Article

Text and Photos by Jean Sack

A Trip to Dhamrai Artisans Village

Past the bustling vegetable bazaar stands a wooden wheeled, decorated juggernaut from earlier pujas, jewellery makers and the tabla (drum) maker’s shop. Older two storied baris along the main road display 19th century facades with balconies, wrought iron, and shuttered windows. Inner courtyards feature marigolds, sacred trees, tube wells and the deep dug wells of past centuries.

Inside the largest home is the Dhamrai Metal Crafts workshop managed by young Sukanta Banik (Vazan). Vazan’s mother serves lemon-leaf tea. Vazan’s technician prepares old metal and broken brass objects to make molten metal into new statuary. In a cool side room, his artisans demonstrate the meticulous lost waxwork underlying intricate brass statues fired in the enormous kiln. Vazan’s home shop offers exquisite samples of brass for purchase: Hindu Gods, engraved brass trays, bowls, small figurines, as well as fanciful frogs and even crèche scenes. Prices range from under 1,000 taka up to 16,000 or more.

While castings are fired, visitors walk down the curving lanes to a fourth century Hindu Temple (current 20th century buildings have donors’ names carved into footpaths). We return to witness thin, muscled workmen with six-foot tongs lifting the amorphous clay forms from the red-hot kiln. Brave souls peer down from a rooftop into the fiery heart of the open kiln. Later, a workman carefully chips away the clay to reveal the brass object that is brushed and buffed to a rich patina.

On a cool day, visitors rent a country boat (100 taka each) close to a high bridge over the nearby river for the 20-minute cruise north three km to a pottery village.
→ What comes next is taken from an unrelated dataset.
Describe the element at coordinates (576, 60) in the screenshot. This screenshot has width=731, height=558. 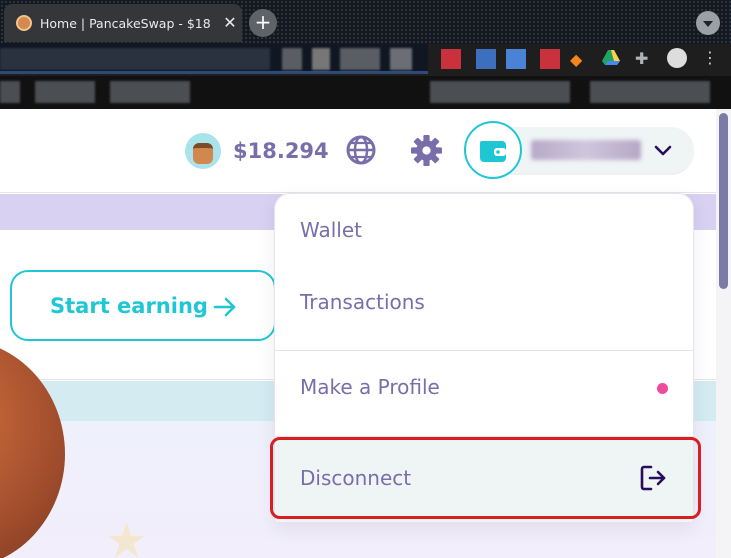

A pleasant walk up the banks, through garden plots and yards, leads to high stacks of pots, covered with hay and mud, with kiln fires underneath. Plenty of cow dung patties provide extra fuel. One visiting student and his father gets a turn at the pottery wheel. A 12-inch flower vase with Bangla writing cost 50 taka. These hardworking villagers might be considered of low caste elsewhere but their gracious welcome to foreigners exemplifies the hospitality so famous in Bangladesh.